## INSTRUCTIONS FOR THE TASK
Could you express all of the entries below as a two-column CSV with the headers instruction and location? Give one row per entry: its text under instruction and its answer under location. Put each value in a single quoted field with line breaks turned into spaces, and leave the pictures out.

━━ RECORDS TO USE ━━

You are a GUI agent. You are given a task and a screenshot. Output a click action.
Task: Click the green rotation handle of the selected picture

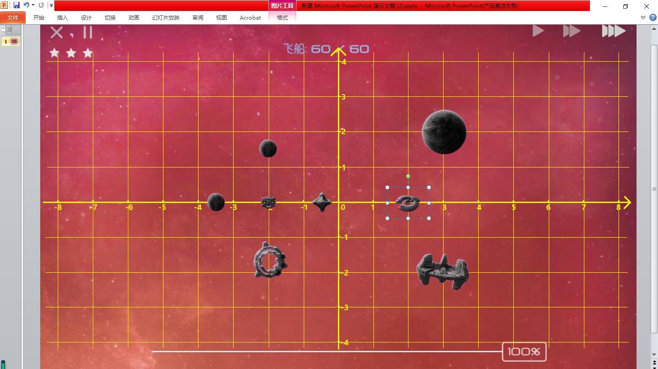point(408,176)
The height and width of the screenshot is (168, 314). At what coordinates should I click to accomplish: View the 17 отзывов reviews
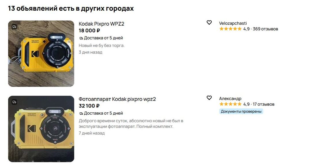pos(264,104)
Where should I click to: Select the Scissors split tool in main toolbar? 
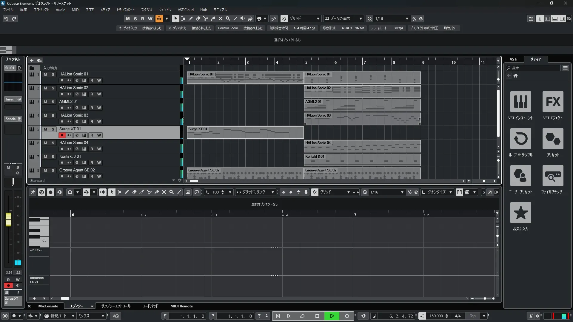205,18

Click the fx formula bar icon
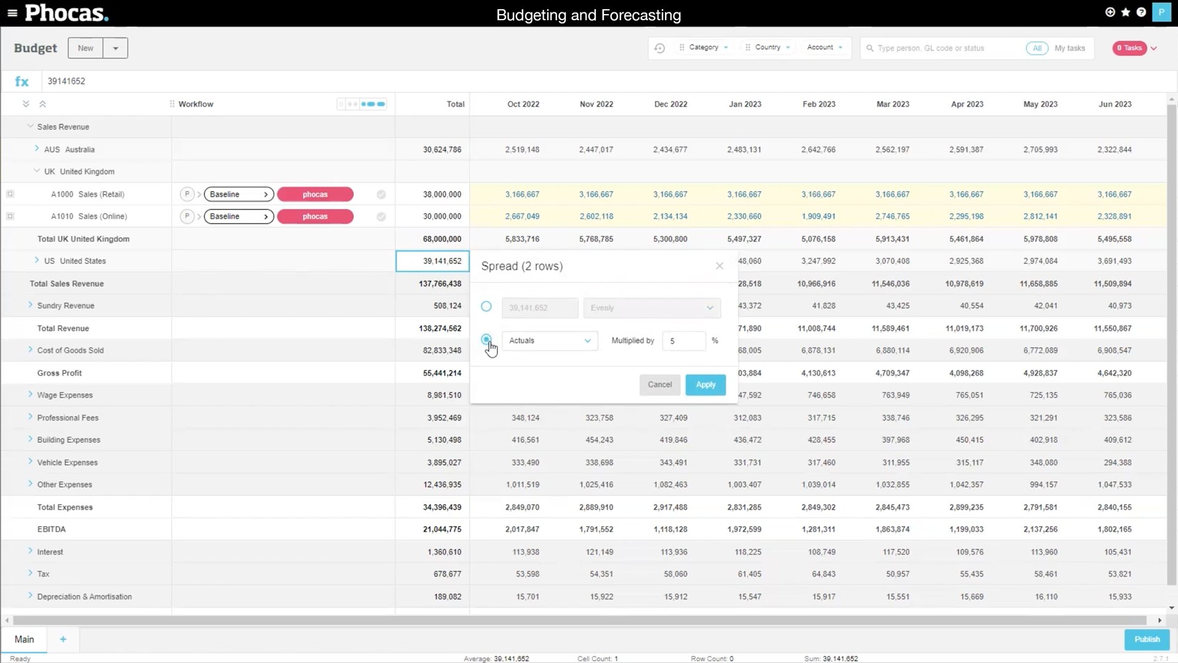tap(22, 81)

━━━

## THE RESULT
instruction,location
"You are a GUI agent. You are given a task and a screenshot. Output a click action. Task: Click the green rotation handle of the selected picture","point(408,176)"
"The height and width of the screenshot is (168, 314). At what coordinates should I click to accomplish: View the 17 отзывов reviews","pos(264,104)"
"Where should I click to: Select the Scissors split tool in main toolbar?","205,18"
"Click the fx formula bar icon","tap(22, 81)"